Word and element pointing entries
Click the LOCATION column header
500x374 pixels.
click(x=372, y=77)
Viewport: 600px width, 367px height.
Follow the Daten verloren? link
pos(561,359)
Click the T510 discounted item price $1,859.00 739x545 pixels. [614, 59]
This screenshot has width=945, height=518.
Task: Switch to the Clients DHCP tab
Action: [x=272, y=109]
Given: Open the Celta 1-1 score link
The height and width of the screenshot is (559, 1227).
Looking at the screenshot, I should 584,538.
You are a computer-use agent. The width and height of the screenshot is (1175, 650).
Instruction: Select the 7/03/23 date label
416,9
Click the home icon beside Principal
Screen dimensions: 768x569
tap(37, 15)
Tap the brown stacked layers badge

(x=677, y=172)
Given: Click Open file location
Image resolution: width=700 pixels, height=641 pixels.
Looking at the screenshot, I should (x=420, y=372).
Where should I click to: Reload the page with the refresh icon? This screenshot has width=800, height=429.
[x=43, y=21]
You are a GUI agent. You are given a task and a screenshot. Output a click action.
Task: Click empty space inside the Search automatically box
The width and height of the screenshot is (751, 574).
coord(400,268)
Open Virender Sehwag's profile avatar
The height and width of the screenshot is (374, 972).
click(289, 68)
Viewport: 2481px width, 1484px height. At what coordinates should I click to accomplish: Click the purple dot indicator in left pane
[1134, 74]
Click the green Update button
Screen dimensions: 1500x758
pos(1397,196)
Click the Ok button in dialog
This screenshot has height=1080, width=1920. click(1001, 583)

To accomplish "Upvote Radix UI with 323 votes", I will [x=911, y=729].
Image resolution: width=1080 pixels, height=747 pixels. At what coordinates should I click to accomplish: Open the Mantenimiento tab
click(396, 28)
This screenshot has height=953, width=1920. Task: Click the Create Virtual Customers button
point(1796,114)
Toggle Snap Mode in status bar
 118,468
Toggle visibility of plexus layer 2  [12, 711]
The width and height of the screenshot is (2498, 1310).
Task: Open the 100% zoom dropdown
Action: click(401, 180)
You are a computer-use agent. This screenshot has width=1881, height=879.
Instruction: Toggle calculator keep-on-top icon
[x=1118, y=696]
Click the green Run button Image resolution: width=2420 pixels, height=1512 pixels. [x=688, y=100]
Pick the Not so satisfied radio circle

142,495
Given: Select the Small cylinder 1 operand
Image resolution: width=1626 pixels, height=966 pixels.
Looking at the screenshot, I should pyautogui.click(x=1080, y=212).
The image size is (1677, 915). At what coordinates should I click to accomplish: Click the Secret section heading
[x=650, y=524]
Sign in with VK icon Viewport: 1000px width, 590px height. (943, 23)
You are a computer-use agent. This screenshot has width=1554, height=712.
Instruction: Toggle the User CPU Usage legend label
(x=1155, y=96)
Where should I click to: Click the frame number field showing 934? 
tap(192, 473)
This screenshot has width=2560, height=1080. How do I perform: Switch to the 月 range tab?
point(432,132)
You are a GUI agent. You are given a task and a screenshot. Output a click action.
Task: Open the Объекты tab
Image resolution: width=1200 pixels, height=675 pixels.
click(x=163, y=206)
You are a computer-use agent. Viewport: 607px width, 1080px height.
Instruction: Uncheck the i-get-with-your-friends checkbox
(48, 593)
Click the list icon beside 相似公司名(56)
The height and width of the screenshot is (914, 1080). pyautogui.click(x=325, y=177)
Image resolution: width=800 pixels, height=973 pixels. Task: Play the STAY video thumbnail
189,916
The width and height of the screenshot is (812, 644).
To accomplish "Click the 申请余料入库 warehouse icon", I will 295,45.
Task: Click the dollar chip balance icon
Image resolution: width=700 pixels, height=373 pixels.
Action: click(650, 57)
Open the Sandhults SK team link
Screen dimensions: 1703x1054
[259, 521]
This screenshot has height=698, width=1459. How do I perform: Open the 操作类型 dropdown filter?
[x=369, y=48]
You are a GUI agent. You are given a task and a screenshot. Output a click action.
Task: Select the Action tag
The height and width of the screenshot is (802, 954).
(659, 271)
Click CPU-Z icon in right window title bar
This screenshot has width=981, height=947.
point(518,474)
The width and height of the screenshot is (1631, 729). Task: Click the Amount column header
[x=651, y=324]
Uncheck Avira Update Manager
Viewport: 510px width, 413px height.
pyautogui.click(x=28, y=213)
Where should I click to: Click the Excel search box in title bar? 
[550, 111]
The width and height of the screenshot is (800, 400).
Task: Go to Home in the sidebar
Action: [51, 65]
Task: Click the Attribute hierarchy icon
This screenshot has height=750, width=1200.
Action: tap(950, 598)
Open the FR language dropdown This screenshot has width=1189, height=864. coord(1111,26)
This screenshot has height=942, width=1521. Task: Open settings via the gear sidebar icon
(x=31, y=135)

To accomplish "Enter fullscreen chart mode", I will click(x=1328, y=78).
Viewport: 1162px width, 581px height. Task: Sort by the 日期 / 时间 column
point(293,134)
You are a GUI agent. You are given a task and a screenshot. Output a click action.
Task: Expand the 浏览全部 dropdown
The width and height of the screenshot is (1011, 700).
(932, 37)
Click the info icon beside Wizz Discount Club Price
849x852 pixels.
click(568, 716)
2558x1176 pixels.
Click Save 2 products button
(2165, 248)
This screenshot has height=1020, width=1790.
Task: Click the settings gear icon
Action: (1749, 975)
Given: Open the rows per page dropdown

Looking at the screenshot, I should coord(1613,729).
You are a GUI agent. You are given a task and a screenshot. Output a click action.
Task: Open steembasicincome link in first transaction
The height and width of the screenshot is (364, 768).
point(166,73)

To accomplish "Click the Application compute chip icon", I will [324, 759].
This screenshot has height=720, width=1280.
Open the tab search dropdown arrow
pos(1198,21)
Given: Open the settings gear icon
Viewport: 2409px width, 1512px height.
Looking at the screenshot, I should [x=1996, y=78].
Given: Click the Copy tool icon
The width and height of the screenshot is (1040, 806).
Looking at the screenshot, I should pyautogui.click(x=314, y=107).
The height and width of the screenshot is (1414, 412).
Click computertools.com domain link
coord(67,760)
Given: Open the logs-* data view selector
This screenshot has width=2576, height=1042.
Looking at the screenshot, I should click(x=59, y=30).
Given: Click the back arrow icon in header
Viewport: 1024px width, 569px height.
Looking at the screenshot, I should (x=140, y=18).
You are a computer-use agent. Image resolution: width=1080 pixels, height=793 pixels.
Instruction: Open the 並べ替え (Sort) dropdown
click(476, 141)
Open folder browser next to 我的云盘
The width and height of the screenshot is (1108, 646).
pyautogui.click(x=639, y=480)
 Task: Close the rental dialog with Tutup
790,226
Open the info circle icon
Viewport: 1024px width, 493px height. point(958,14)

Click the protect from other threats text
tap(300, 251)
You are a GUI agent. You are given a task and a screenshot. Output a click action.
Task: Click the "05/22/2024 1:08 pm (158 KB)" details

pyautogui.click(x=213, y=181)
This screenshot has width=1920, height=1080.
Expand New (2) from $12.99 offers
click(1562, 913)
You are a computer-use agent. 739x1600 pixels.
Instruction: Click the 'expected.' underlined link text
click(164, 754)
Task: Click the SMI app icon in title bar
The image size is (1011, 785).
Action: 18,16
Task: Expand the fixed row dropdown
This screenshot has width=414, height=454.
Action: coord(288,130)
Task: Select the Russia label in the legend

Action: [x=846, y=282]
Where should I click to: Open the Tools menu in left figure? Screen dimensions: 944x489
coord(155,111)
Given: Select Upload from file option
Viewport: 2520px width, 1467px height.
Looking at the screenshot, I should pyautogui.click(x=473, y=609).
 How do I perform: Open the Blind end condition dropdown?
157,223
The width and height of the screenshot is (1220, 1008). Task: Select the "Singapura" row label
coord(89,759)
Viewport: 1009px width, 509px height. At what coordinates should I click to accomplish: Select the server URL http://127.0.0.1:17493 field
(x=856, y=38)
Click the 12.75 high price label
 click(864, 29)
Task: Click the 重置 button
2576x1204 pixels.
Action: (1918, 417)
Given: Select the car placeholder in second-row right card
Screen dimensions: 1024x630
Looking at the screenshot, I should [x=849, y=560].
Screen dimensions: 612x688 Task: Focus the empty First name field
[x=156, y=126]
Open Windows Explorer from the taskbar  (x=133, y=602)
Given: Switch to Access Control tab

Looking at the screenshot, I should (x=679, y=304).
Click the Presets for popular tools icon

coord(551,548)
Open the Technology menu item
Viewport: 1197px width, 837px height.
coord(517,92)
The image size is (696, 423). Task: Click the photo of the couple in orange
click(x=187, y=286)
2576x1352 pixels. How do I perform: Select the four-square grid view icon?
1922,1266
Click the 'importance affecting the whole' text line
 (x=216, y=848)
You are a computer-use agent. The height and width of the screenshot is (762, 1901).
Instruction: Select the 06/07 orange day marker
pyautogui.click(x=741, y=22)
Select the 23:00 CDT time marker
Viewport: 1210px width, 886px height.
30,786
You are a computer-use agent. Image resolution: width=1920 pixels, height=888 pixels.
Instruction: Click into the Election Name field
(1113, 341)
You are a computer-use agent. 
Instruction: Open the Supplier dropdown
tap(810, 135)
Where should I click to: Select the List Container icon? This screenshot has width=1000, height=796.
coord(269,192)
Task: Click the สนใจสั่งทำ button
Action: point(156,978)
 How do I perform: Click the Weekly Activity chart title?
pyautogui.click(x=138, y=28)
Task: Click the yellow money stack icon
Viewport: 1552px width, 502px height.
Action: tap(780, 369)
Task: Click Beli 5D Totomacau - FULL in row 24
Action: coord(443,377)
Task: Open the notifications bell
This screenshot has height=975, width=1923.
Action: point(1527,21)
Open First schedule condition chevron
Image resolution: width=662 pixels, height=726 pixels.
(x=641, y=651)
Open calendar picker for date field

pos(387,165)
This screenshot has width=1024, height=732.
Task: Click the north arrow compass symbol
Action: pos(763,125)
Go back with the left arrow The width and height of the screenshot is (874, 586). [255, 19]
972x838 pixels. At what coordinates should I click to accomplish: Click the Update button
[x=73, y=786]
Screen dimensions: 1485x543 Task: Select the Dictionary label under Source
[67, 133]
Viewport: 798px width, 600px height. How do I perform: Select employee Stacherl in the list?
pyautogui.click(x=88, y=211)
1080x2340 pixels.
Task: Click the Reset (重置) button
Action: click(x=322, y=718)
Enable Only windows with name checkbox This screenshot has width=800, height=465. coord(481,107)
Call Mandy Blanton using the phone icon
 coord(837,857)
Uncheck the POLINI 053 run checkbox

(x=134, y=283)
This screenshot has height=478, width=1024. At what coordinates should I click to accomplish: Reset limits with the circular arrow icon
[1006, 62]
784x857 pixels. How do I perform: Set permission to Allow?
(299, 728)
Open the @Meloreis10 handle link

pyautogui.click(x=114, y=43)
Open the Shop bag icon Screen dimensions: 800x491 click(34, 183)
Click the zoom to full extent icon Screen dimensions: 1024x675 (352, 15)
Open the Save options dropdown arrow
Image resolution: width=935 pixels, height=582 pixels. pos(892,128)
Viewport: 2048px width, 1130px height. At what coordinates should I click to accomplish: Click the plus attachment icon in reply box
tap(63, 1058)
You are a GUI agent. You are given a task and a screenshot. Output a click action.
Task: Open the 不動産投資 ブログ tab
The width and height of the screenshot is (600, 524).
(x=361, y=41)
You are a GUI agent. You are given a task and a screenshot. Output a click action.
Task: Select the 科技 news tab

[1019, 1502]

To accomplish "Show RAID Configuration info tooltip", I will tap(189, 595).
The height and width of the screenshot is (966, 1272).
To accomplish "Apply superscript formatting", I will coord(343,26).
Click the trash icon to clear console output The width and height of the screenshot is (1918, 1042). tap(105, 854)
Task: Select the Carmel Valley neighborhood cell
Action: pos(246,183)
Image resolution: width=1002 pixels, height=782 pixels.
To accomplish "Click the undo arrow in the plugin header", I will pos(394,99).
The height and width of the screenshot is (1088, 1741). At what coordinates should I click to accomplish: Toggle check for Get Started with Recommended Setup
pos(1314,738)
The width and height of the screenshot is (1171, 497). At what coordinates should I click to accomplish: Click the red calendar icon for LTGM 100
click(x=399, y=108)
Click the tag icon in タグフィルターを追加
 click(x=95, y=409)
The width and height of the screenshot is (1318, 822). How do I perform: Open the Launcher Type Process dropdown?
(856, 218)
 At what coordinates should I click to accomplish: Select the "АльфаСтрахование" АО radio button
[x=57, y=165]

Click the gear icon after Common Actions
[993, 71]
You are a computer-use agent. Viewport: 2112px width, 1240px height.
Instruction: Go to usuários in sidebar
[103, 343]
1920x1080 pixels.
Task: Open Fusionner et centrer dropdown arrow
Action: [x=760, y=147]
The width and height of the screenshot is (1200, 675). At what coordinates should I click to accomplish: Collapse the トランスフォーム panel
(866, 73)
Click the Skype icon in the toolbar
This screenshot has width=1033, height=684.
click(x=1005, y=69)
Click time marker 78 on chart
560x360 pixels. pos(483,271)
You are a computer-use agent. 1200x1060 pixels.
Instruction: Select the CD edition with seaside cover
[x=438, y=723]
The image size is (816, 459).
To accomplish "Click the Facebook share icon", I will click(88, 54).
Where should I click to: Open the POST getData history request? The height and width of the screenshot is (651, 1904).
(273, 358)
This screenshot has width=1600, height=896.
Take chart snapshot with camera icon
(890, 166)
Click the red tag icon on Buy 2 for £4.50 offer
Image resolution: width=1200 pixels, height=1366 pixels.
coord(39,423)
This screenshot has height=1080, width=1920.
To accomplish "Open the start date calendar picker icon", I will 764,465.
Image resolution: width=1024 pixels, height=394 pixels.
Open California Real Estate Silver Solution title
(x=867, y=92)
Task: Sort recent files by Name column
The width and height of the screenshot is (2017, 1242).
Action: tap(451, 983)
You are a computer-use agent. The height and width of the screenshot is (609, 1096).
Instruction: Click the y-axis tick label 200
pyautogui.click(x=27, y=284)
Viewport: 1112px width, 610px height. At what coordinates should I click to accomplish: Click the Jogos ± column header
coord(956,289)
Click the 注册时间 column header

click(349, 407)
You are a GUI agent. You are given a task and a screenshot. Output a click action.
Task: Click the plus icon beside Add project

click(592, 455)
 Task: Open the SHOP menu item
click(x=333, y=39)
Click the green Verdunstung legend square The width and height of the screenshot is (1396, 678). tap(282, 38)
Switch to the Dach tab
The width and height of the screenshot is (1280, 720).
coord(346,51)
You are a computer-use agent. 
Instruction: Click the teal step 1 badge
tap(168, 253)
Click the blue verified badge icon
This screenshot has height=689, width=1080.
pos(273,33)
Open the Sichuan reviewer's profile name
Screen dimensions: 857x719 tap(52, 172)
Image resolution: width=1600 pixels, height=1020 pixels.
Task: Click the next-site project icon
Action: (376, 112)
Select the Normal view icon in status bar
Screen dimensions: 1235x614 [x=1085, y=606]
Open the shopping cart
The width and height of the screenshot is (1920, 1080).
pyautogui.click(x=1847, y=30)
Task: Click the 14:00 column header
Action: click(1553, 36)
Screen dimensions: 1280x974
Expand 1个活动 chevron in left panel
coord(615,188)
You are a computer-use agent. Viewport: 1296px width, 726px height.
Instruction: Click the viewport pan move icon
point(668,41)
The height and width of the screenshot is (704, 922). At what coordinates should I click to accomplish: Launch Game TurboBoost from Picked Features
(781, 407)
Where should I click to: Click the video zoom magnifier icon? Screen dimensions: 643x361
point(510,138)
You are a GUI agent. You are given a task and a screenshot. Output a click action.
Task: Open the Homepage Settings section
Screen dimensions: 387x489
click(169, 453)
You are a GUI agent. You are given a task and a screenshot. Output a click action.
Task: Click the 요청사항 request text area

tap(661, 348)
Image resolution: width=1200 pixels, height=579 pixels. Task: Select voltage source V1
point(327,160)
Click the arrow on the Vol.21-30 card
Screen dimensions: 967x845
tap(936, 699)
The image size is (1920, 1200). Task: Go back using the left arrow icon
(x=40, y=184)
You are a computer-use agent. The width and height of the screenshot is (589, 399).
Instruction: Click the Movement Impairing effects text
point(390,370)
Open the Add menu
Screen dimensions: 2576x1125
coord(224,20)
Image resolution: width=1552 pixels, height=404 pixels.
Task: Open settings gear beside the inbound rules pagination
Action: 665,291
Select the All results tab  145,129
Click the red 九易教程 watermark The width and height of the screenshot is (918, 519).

• _What needs to be done_: Begin at the line that has "Given: Select Upload from file option" and stop after the line that has "coord(89,759)". Rewrite that stretch of the material with "dropdown" changed to "list" and everything else left the same.

• _Right answer_:
Given: Select Upload from file option
Viewport: 2520px width, 1467px height.
Looking at the screenshot, I should pyautogui.click(x=473, y=609).
 How do I perform: Open the Blind end condition list?
157,223
The width and height of the screenshot is (1220, 1008). Task: Select the "Singapura" row label
coord(89,759)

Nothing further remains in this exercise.